Regular physical activity is part of a healthy lifestyle and offers benefits for all ages and abilities. Physical activity also:

  • Contributes to healthy growth and development in children.
  • Increases cardiovascular fitness, strength, and bone density.
  • Lowers the risk of many medical conditions, including heart disease, stroke, hypertension, breast cancer, colon cancer, Type 2 diabetes and osteoporosis.
  • Improves flexibility, balance and coordination.
  • Lowers the risk of falls, keeping us strong and independent.
  • Improves mental health and energy levels.

Parenting in Ottawa has more information on physical activity for babies, children and youth.

We all need to move more

Did you know?

Only 18% of adults meet Canada’s Physical Activity Guidelines, which recommend doing at least 150 minutes of physical activity per week.

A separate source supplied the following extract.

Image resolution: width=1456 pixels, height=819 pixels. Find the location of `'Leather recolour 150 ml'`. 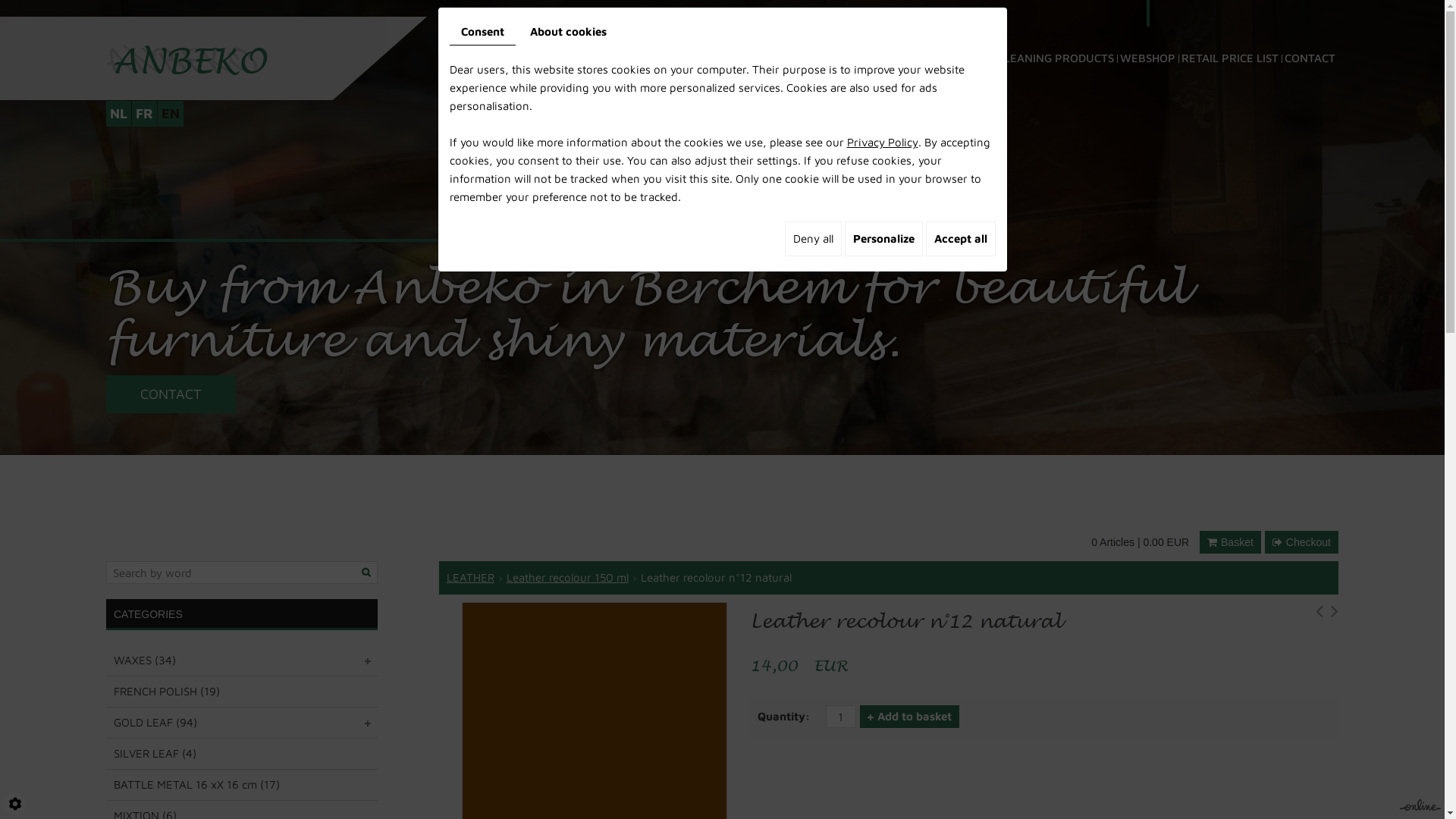

'Leather recolour 150 ml' is located at coordinates (566, 577).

Watch this short ParticipACTION video and look at the ParticipACTION Pulse Report to learn about Canadian attitudes, beliefs and opinions about physical activity.

Make physical activity a priority!

  • Recreation programs are a great way to get and stay active with others! Activities are available for all age groups.
  • Need some help? Try using ParticipACTION's Get Started program!
  • Local fitness and community centres may have programs of interest for you or your family.
  • Sit less and move more at work with UPnGO.
  • Explore your neighbourhood's parks!
  • Check out Parenting in Ottawa for information about active living for children.

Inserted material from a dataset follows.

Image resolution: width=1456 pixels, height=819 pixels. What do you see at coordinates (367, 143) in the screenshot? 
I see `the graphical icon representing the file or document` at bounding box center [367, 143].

It is possible to be physically active AND sedentary!

If you meet the recommended guidelines for physical activity for your age group, but are sedentary for long periods during the day – sitting in front of a computer or reclining while watching TV – you are at increased risk.

Therefore, breaking up sedentary time by standing, moving or walking is recommended. Moving more and sitting less on a regular basis will help to reduce your risk for chronic disease and helps to improve bone density and mental health.

Check out the Less Sitting is Better infographic and take a stand against sedentary behaviour. Look for opportunities to stand and move whenever possible.

What is the single best thing we can do for our health?

Resources for older adults

It is never too late! There are many classes available for older adults. Find out which older adult program is best for you.

Tips to get moving
  • Do a variety of activities you enjoy
  • Try a new activity to add variety
  • Set realistic physical activity goals and make a plan to reach your goals
  • Do activities with friends and family
  • Join a activity group, team or a club
  • Start slow and increase the amount of time you spend doing physical activity by 10 minutes at a time
Build physical activity into your day!
  • Whenever possible, take the stairs instead of using an elevator or escalator
  • Park further away to increase your steps
  • Bike, walk or bus instead of driving
  • Get off an earlier bus stop and walk the rest of the way
  • Keep a pair of comfortable shoes at work and go for a walk at lunch
  • Carry your groceries home
  • Be active outdoors whenever possible
  • Perform exercises using your body weight and do stretches at home
  • Join a Recreation program to get active with others
  • If you are wondering if it is safe for you to increase your physical activity level, complete the Get Active Questionnaire (CSEP)(PDF) and, if needed, the Reference Document(PDF).
  • If you are new to exercise or have not been active in some time, talk with your doctor before starting a new exercise program.